Human milk bank
Human milk banks store breast milk from donors for infants who cannot be given direct breast feeding due to several medical or physical reasons. Breast milk should ideally come from the baby's own mother. But when this is not possible, the baby can be given breast milk from donors (other women's breast milk), which provides the same precious nutrition and disease fighting properties as one’s own breast milk.
Why should I be aware of this?
If your baby has special needs, such as intolerance to formula, severe allergies, is failing to thrive on formula, is premature or has other health problems, he or she may need donated human milk not only for health, but also for survival.
How does this affect me?
There are several reasons why a mother may not be able to breastfeed her own baby:
- If the delivery is premature, a mother's milk supply may not become established enough to provide milk for her baby. Sometimes the stress of caring for a very ill infant prevents the milk supply from developing.
- A mother who delivers twins or triplets might not have enough milk supply to nourish all of the babies.
- Some medicines taken by the mother for a health problem, such as chemotherapy for cancer, can harm a baby.
- If a mother has an infection, such as HIV or hepatitis, it is likely to spread to her baby through breastfeeding,.
- A mother might have a health problem that prevents her from breastfeeding or makes it impossible for her to produce milk.
All about human milk bank
Human milk banks follow a strict procedure for collection and dissemination of milk. A lactating woman’s breastmilk is collected, pasteurized, tested for any microbes of diseases and then stored in a freezer at -20 degrees centigrade. It is of paramount importance that the donor mother is healthy and is not suffering from any disease.

⁂

What you will do
Please transcribe the passage on human milk banks word for word, keeping every line and mark of punctuation unchanged.

⁂

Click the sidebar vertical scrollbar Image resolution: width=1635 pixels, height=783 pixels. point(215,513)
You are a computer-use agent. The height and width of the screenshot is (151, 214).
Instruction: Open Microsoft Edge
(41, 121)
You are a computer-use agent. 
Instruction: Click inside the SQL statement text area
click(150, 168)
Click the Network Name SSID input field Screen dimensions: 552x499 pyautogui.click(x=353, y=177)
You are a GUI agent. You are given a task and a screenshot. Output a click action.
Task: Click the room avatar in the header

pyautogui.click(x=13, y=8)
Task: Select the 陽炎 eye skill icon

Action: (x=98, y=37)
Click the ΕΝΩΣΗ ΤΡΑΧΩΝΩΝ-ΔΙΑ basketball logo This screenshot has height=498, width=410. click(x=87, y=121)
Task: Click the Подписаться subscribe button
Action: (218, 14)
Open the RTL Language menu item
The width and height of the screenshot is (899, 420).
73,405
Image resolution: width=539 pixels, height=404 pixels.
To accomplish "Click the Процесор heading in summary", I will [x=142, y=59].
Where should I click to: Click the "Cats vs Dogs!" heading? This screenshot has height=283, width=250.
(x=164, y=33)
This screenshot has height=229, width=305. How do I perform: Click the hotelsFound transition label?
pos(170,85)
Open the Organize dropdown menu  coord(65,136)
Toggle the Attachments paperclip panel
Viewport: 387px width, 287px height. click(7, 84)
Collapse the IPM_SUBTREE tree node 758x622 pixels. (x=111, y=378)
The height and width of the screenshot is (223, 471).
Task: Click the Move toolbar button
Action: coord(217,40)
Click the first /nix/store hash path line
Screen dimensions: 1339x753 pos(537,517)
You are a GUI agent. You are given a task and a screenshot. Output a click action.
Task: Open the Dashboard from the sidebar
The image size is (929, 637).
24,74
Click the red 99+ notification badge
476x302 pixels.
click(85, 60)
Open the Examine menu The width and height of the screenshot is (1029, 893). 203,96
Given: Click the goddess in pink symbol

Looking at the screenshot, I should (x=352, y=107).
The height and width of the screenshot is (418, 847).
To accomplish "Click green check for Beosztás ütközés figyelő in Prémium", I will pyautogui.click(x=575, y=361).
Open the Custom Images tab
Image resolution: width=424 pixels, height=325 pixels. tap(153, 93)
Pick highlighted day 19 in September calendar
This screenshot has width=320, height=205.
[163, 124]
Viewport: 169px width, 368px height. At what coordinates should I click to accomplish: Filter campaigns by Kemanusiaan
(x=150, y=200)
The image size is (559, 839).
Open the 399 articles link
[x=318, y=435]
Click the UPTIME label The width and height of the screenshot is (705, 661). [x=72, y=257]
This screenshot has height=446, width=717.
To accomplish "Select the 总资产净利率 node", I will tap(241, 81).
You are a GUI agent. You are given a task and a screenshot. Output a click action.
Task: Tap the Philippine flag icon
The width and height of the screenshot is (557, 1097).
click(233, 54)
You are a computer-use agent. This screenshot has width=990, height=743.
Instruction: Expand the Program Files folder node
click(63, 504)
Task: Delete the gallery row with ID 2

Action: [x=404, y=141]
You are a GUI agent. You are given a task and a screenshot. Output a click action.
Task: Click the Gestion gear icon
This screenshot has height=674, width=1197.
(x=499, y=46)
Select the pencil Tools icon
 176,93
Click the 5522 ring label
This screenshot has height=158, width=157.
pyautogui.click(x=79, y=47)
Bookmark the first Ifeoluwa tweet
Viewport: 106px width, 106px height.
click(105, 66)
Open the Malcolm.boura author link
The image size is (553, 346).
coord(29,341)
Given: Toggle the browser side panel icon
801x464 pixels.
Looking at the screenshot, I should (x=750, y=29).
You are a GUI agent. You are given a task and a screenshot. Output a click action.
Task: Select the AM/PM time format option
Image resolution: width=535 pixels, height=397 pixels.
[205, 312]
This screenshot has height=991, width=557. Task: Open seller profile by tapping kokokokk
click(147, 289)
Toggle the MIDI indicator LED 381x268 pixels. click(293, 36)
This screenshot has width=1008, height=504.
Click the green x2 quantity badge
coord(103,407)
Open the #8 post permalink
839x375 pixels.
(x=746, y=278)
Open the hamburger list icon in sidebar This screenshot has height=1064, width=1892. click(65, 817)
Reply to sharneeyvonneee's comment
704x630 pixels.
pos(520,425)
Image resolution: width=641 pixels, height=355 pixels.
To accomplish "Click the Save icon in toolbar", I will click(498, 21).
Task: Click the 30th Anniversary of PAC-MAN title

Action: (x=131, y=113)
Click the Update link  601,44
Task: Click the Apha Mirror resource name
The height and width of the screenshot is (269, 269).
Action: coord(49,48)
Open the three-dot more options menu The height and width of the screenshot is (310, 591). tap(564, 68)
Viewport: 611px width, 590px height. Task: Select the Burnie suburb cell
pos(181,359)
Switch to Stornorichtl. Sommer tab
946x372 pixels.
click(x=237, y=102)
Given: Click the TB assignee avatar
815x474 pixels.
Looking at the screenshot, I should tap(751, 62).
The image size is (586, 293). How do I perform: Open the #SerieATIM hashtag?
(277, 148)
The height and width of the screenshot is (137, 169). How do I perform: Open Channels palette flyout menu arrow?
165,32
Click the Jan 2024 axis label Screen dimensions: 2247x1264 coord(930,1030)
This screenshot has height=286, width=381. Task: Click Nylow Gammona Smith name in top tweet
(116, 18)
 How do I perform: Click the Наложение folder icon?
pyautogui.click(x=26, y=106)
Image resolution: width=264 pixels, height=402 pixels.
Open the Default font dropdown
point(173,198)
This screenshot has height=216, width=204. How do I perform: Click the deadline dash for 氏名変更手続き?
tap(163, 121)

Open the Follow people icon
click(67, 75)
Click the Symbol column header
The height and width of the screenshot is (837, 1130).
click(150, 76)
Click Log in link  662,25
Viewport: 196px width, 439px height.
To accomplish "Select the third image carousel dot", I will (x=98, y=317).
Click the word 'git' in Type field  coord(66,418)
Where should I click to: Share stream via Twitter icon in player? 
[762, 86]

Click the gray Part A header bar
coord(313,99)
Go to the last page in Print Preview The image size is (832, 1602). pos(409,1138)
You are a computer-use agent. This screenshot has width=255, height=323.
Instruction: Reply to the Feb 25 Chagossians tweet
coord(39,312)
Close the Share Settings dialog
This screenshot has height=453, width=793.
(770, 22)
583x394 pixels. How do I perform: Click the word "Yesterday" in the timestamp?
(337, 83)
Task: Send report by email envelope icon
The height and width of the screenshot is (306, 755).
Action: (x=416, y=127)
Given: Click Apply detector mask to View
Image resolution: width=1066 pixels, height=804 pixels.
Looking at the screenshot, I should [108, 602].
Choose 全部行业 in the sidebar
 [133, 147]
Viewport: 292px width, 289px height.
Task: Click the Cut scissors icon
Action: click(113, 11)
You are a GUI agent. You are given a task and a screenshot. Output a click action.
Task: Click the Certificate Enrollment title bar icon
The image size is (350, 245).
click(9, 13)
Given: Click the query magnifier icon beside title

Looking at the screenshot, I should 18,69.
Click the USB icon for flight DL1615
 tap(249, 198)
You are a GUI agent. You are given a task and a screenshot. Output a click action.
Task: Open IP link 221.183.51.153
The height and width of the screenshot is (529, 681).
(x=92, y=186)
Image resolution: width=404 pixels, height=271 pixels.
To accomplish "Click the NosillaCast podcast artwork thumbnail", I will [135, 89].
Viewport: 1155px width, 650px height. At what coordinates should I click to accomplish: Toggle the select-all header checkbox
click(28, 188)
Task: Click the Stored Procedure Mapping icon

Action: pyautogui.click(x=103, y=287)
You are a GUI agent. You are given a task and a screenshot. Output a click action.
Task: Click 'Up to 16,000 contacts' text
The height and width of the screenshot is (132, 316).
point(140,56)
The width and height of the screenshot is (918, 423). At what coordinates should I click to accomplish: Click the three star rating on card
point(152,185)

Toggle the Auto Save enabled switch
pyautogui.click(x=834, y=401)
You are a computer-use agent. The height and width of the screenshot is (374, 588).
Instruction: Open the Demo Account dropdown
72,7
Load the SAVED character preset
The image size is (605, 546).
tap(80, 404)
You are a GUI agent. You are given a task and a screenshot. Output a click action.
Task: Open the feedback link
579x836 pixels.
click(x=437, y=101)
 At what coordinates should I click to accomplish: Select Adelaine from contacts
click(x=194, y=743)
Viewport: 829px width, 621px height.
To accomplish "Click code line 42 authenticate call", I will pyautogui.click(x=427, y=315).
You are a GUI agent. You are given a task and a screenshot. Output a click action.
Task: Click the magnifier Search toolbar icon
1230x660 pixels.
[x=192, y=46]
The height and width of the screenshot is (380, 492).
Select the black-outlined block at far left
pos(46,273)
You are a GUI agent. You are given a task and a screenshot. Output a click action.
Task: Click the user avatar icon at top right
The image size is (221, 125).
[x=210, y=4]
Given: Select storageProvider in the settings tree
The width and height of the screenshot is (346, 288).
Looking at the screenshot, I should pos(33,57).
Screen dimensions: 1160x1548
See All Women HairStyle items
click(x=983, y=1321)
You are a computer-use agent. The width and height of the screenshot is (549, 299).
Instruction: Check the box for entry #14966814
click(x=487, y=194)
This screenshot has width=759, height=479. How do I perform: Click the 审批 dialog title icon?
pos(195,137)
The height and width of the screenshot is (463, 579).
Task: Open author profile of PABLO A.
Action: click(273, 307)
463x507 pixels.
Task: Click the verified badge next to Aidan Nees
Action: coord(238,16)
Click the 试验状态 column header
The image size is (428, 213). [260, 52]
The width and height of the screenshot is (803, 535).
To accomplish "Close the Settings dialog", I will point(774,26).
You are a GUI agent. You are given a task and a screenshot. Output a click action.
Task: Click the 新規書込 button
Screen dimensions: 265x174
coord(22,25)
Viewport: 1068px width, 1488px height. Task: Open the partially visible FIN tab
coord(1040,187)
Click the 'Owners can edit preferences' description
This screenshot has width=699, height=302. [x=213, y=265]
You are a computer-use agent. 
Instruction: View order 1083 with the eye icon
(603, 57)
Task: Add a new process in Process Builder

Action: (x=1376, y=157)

⁂

Exercise response
Human milk bank
Human milk banks store breast milk from donors for infants who cannot be given direct breast feeding due to several medical or physical reasons. Breast milk should ideally come from the baby's own mother. But when this is not possible, the baby can be given breast milk from donors (other women's breast milk), which provides the same precious nutrition and disease fighting properties as one’s own breast milk.
Why should I be aware of this?
If your baby has special needs, such as intolerance to formula, severe allergies, is failing to thrive on formula, is premature or has other health problems, he or she may need donated human milk not only for health, but also for survival.
How does this affect me?
There are several reasons why a mother may not be able to breastfeed her own baby:
- If the delivery is premature, a mother's milk supply may not become established enough to provide milk for her baby. Sometimes the stress of caring for a very ill infant prevents the milk supply from developing.
- A mother who delivers twins or triplets might not have enough milk supply to nourish all of the babies.
- Some medicines taken by the mother for a health problem, such as chemotherapy for cancer, can harm a baby.
- If a mother has an infection, such as HIV or hepatitis, it is likely to spread to her baby through breastfeeding,.
- A mother might have a health problem that prevents her from breastfeeding or makes it impossible for her to produce milk.
All about human milk bank
Human milk banks follow a strict procedure for collection and dissemination of milk. A lactating woman’s breastmilk is collected, pasteurized, tested for any microbes of diseases and then stored in a freezer at -20 degrees centigrade. It is of paramount importance that the donor mother is healthy and is not suffering from any disease.